_Pagina_
Quale futuro per i co.co.co.?

La legge 30 sul mercato del lavoro mette la parola fine all'esperienza delle collaborazioni coordinate e continuative. Quando le nuove regole saranno andate a pieno regime, le co.co.co. saranno sostituite da nuove forme contrattuali. Ma il destino di più di due milioni di lavoratori-collaboratori italiani non è così nitido come vuol far credere il governo. Una volta esauriti i limiti temporali dei loro contratti, cosa accadrà? Saranno rinnovati sotto forma di lavoro dipendente, seppure flessibile e a tempo? Oppure molti datori di lavoro opteranno per l'interruzione del rapporto? Sullo scenario che si profila c'è una certezza: il manico del coltello non sarà certo impugnato dai co.co.co., il più delle volte soli e senza difese nella fase della contrattazione. Al riguardo riportiamo un dibattito a distanza tra due dirigenti sindacali della Cgil, Claudio Treves e Aldo Amoretti, apparso sugli ultimi numeri di «Rassegna sindacale».

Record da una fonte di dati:

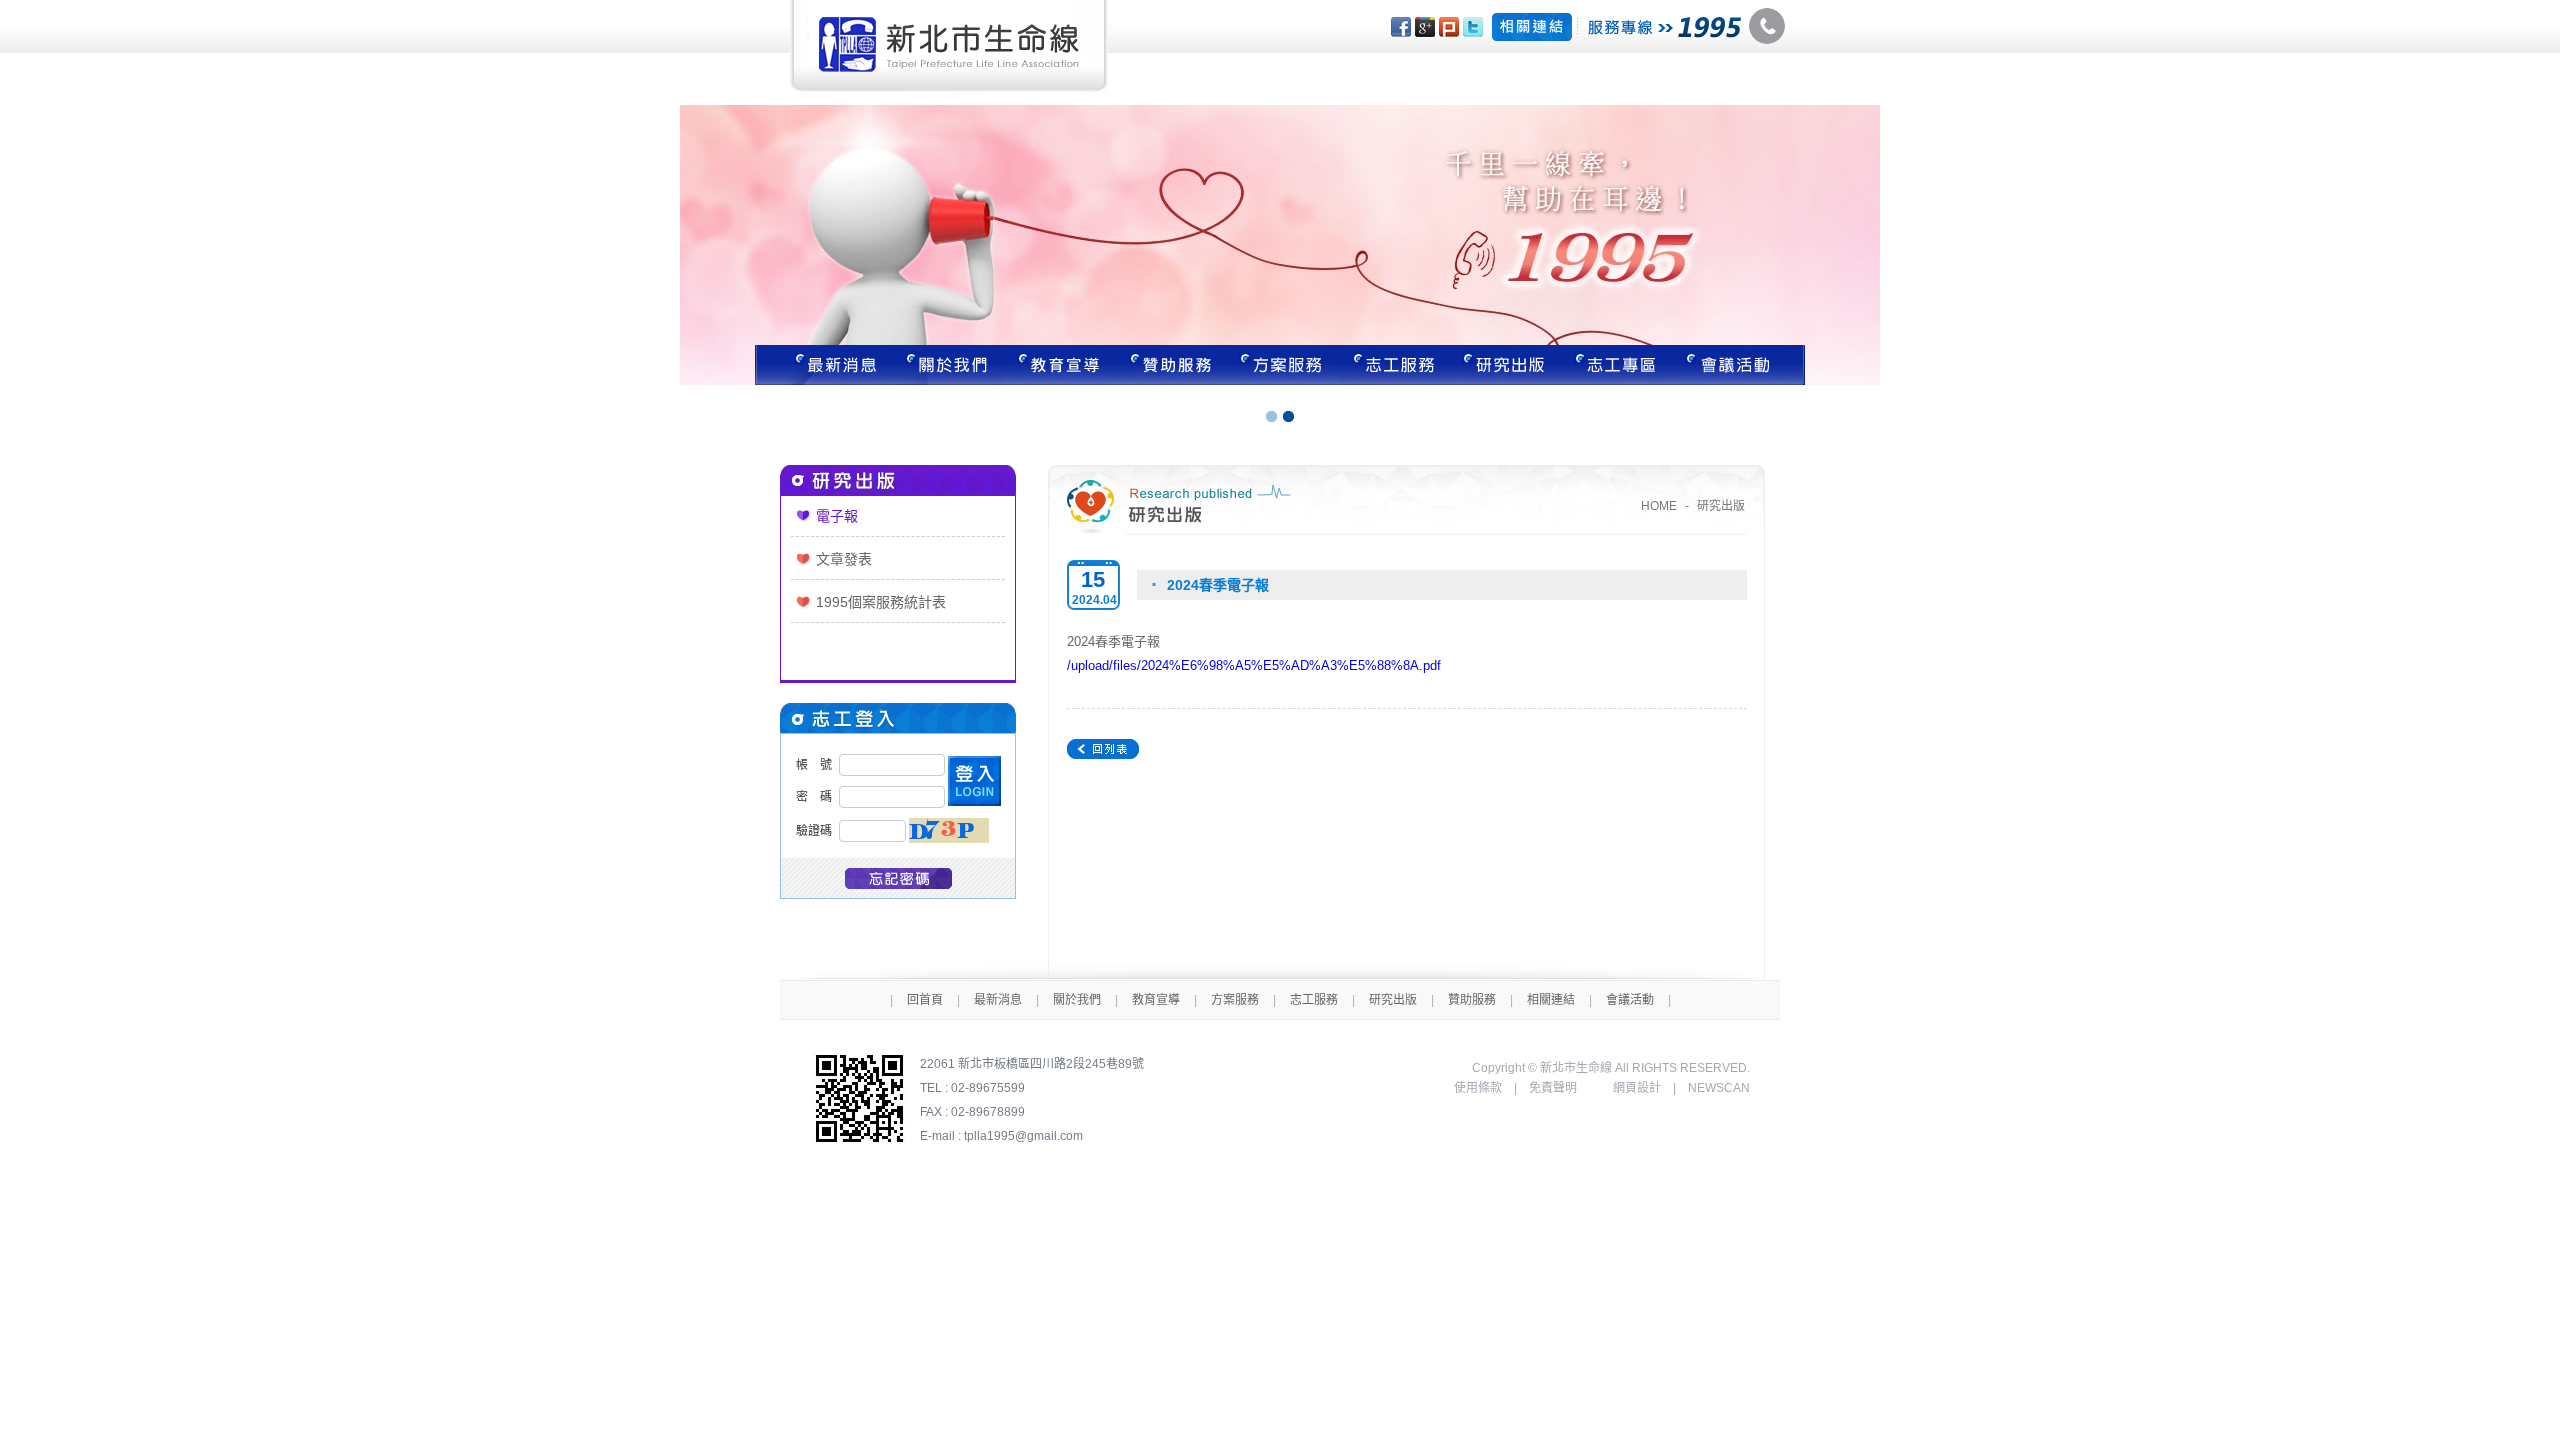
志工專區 (1619, 365)
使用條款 (1478, 1088)
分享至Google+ (1425, 27)
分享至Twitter (1473, 27)
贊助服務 (1171, 365)
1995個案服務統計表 (881, 602)
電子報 (837, 516)
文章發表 (844, 559)
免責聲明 (1553, 1088)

_Compiti da svolgere_
1. Rispondi a queste domande sul testo sulle co.co.co.:
(a) Quale legge mette fine alle collaborazioni coordinate e continuative?
(b) Quanti sono i lavoratori-collaboratori italiani di cui si parla?
(c) Su quale pubblicazione è apparso il dibattito tra Claudio Treves e Aldo Amoretti?
2. Per favore, scrivi il seguito del testo sulle co.co.co., partendo subito dopo la sua ultima frase.

_Risultati per compito_
1.
(a) La legge 30 sul mercato del lavoro.
(b) Più di due milioni.
(c) Su «Rassegna sindacale».

2.
Treves :Il professor Ichino e il testo nascosto

Il professor Ichino è tornato a più riprese, da ultimo sul Corriere della Sera del 9 ottobre, sulla legge 30 e relativo decreto, sostenendo che si tratta di una norma in linea con i desideri della Cgil, nella parte riferita alle collaborazioni coordinate e continuative, in quanto sarebbe obbligatorio per le imprese passare sic et simpliciter a rapporto subordinato i co.co.co. oppure trasformarli in “lavoratori a progetto cioè a termine”.
Verrebbe da commentare con un “magari!” e strappare i molti commenti negativi espressi in questo anno. Eppure i testi hanno una loro coriacea durezza. Nelle norme finali, il testo dice espressamente che le attuali collaborazioni, qualora non possano essere ricondotte a lavoro a progetto, continuano fino a scadenza, comunque per un anno dopo l’entrata in vigore della legge (e quindi fino al 24 ottobre 2004) e che ulteriori proroghe possono essere pattuite a livello aziendale, con accordo con le rappresentanze sindacali.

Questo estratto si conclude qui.